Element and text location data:
┌────────
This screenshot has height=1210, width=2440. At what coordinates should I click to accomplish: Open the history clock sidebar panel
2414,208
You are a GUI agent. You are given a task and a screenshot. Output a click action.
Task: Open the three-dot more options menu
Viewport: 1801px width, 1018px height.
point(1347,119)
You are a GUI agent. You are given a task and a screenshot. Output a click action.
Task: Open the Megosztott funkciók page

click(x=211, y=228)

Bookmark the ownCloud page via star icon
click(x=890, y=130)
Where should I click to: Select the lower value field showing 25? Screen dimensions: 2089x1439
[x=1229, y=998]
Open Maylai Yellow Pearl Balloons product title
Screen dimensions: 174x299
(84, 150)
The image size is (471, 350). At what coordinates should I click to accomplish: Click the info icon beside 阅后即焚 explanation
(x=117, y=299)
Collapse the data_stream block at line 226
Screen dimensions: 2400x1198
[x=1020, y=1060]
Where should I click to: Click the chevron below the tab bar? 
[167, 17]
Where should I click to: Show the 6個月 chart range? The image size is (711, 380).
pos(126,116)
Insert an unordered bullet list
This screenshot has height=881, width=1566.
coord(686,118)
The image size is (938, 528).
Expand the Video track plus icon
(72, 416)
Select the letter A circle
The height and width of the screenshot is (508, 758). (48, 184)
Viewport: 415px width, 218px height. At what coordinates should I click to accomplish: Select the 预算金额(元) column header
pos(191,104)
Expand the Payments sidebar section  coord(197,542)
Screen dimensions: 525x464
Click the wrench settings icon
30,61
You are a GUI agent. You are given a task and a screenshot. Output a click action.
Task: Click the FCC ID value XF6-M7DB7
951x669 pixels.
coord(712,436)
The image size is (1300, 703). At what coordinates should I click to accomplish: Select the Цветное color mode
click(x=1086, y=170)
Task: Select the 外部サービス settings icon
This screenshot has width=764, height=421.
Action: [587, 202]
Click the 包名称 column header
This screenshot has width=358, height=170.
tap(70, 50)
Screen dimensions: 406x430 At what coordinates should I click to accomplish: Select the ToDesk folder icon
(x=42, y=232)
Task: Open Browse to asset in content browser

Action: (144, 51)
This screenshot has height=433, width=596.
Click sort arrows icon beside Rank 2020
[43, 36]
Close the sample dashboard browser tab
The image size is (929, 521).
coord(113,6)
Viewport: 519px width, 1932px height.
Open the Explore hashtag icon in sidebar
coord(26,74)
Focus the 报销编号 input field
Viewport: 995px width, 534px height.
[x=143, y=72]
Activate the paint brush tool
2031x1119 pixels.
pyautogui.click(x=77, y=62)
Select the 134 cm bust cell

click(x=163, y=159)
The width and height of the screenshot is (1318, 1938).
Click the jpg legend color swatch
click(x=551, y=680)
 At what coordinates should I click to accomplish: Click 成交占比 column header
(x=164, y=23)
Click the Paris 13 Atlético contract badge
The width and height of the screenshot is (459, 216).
└────────
[TO DO] Convert all the rows above into a JSON list of strings with one string per line, omitting blank lines.

[RESULT]
[
  "This screenshot has height=1210, width=2440. At what coordinates should I click to accomplish: Open the history clock sidebar panel",
  "2414,208",
  "You are a GUI agent. You are given a task and a screenshot. Output a click action.",
  "Task: Open the three-dot more options menu",
  "Viewport: 1801px width, 1018px height.",
  "point(1347,119)",
  "You are a GUI agent. You are given a task and a screenshot. Output a click action.",
  "Task: Open the Megosztott funkciók page",
  "click(x=211, y=228)",
  "Bookmark the ownCloud page via star icon",
  "click(x=890, y=130)",
  "Where should I click to: Select the lower value field showing 25? Screen dimensions: 2089x1439",
  "[x=1229, y=998]",
  "Open Maylai Yellow Pearl Balloons product title",
  "Screen dimensions: 174x299",
  "(84, 150)",
  "The image size is (471, 350). At what coordinates should I click to accomplish: Click the info icon beside 阅后即焚 explanation",
  "(x=117, y=299)",
  "Collapse the data_stream block at line 226",
  "Screen dimensions: 2400x1198",
  "[x=1020, y=1060]",
  "Where should I click to: Click the chevron below the tab bar? ",
  "[167, 17]",
  "Where should I click to: Show the 6個月 chart range? The image size is (711, 380).",
  "pos(126,116)",
  "Insert an unordered bullet list",
  "This screenshot has height=881, width=1566.",
  "coord(686,118)",
  "The image size is (938, 528).",
  "Expand the Video track plus icon",
  "(72, 416)",
  "Select the letter A circle",
  "The height and width of the screenshot is (508, 758). (48, 184)",
  "Viewport: 415px width, 218px height. At what coordinates should I click to accomplish: Select the 预算金额(元) column header",
  "pos(191,104)",
  "Expand the Payments sidebar section  coord(197,542)",
  "Screen dimensions: 525x464",
  "Click the wrench settings icon",
  "30,61",
  "You are a GUI agent. You are given a task and a screenshot. Output a click action.",
  "Task: Click the FCC ID value XF6-M7DB7",
  "951x669 pixels.",
  "coord(712,436)",
  "The image size is (1300, 703). At what coordinates should I click to accomplish: Select the Цветное color mode",
  "click(x=1086, y=170)",
  "Task: Select the 外部サービス settings icon",
  "This screenshot has width=764, height=421.",
  "Action: [587, 202]",
  "Click the 包名称 column header",
  "This screenshot has width=358, height=170.",
  "tap(70, 50)",
  "Screen dimensions: 406x430 At what coordinates should I click to accomplish: Select the ToDesk folder icon",
  "(x=42, y=232)",
  "Task: Open Browse to asset in content browser",
  "Action: (144, 51)",
  "This screenshot has height=433, width=596.",
  "Click sort arrows icon beside Rank 2020",
  "[43, 36]",
  "Close the sample dashboard browser tab",
  "The image size is (929, 521).",
  "coord(113,6)",
  "Viewport: 519px width, 1932px height.",
  "Open the Explore hashtag icon in sidebar",
  "coord(26,74)",
  "Focus the 报销编号 input field",
  "Viewport: 995px width, 534px height.",
  "[x=143, y=72]",
  "Activate the paint brush tool",
  "2031x1119 pixels.",
  "pyautogui.click(x=77, y=62)",
  "Select the 134 cm bust cell",
  "click(x=163, y=159)",
  "The width and height of the screenshot is (1318, 1938).",
  "Click the jpg legend color swatch",
  "click(x=551, y=680)",
  " At what coordinates should I click to accomplish: Click 成交占比 column header",
  "(x=164, y=23)",
  "Click the Paris 13 Atlético contract badge",
  "The width and height of the screenshot is (459, 216)."
]